### Instructions to follow:
Find the lines below that contain the string "computer". Copy each one.

### Data records:
:::::

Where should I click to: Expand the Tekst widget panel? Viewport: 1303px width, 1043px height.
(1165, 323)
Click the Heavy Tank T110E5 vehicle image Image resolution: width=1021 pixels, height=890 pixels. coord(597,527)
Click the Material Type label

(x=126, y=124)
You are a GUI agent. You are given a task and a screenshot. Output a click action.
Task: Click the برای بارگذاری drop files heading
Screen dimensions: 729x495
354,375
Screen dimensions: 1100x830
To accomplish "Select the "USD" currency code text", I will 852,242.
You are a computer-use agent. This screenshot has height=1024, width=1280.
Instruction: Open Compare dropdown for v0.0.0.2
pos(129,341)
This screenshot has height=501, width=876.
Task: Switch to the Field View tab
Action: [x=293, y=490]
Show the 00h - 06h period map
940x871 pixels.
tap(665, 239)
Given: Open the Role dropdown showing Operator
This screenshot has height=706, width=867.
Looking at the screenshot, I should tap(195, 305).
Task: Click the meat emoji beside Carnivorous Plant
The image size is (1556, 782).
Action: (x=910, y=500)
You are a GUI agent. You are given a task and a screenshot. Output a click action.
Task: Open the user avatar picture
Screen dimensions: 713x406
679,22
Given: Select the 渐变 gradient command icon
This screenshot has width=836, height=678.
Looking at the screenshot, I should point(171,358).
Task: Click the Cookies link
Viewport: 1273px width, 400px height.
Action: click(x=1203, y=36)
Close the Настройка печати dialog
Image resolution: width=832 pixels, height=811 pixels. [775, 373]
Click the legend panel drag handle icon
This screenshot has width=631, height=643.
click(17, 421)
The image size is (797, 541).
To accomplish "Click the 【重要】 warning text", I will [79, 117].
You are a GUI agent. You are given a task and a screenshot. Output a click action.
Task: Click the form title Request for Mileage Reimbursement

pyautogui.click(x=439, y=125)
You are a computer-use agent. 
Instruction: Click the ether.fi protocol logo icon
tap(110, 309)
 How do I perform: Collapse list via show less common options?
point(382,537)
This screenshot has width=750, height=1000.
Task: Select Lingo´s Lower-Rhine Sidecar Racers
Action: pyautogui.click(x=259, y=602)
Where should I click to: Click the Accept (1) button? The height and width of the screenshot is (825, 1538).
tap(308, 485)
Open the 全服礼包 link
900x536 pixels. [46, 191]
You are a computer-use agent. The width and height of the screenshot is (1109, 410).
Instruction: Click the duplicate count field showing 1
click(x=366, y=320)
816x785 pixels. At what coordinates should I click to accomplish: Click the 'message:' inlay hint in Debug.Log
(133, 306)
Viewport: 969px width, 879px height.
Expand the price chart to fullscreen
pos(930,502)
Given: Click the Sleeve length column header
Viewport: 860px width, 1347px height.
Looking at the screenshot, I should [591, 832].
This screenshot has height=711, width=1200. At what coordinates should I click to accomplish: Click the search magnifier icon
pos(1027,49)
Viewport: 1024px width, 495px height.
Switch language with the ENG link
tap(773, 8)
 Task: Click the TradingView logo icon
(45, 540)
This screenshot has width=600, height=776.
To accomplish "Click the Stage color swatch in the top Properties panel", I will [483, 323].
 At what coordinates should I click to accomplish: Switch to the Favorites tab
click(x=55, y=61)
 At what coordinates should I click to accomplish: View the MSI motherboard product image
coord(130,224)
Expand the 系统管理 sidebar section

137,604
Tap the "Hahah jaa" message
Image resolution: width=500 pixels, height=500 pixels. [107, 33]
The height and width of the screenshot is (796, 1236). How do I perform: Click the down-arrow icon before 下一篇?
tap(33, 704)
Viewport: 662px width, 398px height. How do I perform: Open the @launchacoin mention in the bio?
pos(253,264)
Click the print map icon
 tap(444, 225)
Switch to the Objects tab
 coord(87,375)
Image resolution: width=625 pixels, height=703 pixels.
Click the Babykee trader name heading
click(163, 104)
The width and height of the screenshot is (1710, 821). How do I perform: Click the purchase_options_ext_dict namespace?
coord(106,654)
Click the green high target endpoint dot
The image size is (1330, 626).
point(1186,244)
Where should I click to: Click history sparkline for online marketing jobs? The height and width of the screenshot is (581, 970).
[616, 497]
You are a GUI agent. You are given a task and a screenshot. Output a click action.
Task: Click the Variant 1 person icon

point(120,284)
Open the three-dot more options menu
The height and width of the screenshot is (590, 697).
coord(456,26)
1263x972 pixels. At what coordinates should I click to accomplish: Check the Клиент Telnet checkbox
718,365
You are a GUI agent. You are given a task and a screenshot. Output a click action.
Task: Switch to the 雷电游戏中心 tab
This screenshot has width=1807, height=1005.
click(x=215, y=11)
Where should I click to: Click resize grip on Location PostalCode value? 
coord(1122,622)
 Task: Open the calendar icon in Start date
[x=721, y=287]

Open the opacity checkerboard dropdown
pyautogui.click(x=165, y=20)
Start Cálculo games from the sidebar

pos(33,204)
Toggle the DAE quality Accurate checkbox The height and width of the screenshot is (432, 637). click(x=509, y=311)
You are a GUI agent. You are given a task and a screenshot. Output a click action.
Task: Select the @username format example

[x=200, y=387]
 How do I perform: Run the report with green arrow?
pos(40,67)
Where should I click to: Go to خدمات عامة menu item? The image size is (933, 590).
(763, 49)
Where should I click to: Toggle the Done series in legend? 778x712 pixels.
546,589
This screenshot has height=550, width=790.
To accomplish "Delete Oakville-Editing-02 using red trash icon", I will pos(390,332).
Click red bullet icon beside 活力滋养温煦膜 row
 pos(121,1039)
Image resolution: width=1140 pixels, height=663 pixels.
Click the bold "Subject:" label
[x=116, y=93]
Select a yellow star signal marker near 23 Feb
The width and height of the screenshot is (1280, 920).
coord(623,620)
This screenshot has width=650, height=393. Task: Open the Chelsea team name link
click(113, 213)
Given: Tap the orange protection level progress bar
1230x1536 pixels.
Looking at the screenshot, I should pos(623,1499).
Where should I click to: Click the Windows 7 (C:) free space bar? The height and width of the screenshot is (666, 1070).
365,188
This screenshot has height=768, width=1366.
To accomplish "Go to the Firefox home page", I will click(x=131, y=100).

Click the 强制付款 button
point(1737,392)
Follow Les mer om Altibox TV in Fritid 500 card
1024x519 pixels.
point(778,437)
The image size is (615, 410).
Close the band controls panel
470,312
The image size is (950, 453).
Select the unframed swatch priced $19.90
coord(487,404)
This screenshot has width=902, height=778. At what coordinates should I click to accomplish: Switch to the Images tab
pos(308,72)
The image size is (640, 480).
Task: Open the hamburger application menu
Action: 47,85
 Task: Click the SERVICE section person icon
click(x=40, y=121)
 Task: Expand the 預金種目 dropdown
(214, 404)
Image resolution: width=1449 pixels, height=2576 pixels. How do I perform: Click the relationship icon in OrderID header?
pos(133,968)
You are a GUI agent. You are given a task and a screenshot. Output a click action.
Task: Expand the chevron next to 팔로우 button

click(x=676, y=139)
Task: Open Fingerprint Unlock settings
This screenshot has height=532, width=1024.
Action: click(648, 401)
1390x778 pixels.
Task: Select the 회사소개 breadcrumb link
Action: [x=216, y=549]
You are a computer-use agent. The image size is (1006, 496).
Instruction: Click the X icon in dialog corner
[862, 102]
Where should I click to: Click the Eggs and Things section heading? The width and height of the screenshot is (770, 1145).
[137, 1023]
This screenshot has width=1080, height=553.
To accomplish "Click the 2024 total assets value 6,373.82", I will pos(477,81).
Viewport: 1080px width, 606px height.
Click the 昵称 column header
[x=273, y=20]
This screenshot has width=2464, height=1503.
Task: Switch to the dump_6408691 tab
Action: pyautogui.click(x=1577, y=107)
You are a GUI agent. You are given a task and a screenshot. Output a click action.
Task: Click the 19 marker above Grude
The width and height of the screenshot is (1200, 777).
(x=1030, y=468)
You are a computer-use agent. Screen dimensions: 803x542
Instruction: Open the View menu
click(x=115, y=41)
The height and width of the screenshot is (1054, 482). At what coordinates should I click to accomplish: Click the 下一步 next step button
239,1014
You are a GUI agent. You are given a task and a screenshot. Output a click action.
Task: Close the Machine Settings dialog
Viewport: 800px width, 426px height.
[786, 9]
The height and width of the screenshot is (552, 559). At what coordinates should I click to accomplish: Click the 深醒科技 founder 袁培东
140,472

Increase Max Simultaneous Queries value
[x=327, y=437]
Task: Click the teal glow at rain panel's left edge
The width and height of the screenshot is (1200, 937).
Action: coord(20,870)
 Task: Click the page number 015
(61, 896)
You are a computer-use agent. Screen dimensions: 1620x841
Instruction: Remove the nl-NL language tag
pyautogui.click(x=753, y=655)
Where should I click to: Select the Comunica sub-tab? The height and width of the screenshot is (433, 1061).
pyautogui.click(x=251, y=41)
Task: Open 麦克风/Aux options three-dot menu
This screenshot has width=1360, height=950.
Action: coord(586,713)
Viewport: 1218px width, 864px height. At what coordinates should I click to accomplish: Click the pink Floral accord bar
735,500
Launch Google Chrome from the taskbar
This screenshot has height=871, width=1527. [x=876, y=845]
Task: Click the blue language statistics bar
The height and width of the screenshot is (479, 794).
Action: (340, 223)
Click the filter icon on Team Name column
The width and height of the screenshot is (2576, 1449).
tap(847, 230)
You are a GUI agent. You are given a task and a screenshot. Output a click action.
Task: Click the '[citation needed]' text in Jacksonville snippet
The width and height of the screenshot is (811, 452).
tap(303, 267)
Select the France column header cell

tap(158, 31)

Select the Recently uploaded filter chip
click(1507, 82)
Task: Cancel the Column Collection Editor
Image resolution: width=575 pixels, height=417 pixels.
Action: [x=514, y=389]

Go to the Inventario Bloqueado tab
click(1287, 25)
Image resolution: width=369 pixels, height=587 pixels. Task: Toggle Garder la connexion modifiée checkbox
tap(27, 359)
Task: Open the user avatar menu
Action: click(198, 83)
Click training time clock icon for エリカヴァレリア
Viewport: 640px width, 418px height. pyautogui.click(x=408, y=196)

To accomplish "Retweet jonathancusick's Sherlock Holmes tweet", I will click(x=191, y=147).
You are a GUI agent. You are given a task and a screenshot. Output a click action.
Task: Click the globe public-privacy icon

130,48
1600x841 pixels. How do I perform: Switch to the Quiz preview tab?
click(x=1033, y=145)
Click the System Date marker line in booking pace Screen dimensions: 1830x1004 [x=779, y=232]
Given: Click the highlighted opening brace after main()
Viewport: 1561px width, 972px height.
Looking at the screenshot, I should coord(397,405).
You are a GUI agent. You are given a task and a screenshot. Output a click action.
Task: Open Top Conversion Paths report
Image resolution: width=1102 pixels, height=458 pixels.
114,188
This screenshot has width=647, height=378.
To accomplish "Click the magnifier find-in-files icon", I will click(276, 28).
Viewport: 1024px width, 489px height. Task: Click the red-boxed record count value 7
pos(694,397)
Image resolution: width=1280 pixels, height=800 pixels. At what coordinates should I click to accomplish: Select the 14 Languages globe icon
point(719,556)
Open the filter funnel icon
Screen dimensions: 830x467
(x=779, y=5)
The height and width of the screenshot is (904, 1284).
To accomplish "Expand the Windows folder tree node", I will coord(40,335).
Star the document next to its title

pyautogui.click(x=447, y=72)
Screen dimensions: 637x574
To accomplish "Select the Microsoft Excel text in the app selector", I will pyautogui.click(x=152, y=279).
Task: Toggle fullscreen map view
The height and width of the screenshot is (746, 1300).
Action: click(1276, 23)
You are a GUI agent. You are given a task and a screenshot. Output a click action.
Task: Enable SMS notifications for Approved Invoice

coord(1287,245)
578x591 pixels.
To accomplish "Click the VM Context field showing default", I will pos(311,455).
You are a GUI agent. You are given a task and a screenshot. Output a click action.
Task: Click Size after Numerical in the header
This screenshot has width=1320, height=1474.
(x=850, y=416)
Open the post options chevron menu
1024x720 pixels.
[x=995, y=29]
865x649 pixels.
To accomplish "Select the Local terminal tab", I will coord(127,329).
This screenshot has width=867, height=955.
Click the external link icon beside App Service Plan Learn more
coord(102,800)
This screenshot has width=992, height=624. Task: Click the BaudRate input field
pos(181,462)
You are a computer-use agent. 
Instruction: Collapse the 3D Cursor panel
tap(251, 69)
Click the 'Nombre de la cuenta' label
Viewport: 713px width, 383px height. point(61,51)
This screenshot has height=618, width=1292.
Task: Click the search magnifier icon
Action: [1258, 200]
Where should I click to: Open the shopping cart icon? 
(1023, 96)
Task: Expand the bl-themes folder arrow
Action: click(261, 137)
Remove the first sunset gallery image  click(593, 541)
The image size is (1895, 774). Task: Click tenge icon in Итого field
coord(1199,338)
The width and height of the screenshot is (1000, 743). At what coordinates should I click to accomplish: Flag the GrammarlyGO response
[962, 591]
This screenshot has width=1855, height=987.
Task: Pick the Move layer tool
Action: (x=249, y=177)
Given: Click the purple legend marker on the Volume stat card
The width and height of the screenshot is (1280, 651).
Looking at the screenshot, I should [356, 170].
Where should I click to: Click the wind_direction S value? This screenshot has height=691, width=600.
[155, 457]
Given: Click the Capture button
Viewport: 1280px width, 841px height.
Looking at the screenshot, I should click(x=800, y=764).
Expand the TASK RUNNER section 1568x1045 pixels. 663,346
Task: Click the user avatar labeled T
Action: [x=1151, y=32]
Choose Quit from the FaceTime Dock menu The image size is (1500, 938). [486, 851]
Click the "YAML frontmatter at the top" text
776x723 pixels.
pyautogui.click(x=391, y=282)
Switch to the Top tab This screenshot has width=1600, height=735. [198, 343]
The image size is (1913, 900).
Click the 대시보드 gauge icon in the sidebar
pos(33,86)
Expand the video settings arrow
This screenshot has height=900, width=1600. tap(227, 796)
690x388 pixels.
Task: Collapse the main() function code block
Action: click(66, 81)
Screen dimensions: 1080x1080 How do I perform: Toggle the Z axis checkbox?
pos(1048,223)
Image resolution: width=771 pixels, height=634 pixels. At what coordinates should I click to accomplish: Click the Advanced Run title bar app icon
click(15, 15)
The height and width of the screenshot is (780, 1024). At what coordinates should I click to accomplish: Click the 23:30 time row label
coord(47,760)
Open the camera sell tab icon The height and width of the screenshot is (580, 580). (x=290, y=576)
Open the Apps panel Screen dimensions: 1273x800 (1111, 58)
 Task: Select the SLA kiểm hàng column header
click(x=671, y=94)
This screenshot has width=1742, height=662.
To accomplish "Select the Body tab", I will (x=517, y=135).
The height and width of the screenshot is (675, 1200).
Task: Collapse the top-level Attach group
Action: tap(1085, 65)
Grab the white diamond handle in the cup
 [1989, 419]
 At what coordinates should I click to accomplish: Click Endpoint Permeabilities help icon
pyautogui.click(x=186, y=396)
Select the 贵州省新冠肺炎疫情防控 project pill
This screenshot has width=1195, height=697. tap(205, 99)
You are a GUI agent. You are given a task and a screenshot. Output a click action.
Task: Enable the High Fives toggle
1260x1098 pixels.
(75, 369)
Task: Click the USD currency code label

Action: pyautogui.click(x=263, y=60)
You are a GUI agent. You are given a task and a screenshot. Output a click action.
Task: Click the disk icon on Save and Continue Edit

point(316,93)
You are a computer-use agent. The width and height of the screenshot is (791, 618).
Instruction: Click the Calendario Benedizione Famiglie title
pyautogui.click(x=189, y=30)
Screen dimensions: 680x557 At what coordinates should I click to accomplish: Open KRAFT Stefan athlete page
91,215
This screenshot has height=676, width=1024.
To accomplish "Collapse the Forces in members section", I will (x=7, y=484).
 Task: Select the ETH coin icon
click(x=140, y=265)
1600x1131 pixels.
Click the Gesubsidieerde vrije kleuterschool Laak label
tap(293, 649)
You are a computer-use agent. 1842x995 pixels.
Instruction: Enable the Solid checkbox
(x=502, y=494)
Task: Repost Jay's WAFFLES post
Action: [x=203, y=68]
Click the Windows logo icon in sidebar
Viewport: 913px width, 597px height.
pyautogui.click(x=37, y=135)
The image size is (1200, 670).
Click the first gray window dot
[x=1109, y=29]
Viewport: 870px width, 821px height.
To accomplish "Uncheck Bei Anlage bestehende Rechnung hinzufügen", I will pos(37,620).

:::::

### Response area:
You are a computer-use agent. This screenshot has height=1024, width=1280.
You are a computer-use agent. 
You are a computer-use agent. The width and height of the screenshot is (1109, 410).
You are a computer-use agent. The image size is (1006, 496).
You are a computer-use agent. Screen dimensions: 803x542
You are a computer-use agent. Screen dimensions: 1620x841
You are a computer-use agent. 
You are a computer-use agent. The width and height of the screenshot is (791, 618).
You are a computer-use agent. 1842x995 pixels.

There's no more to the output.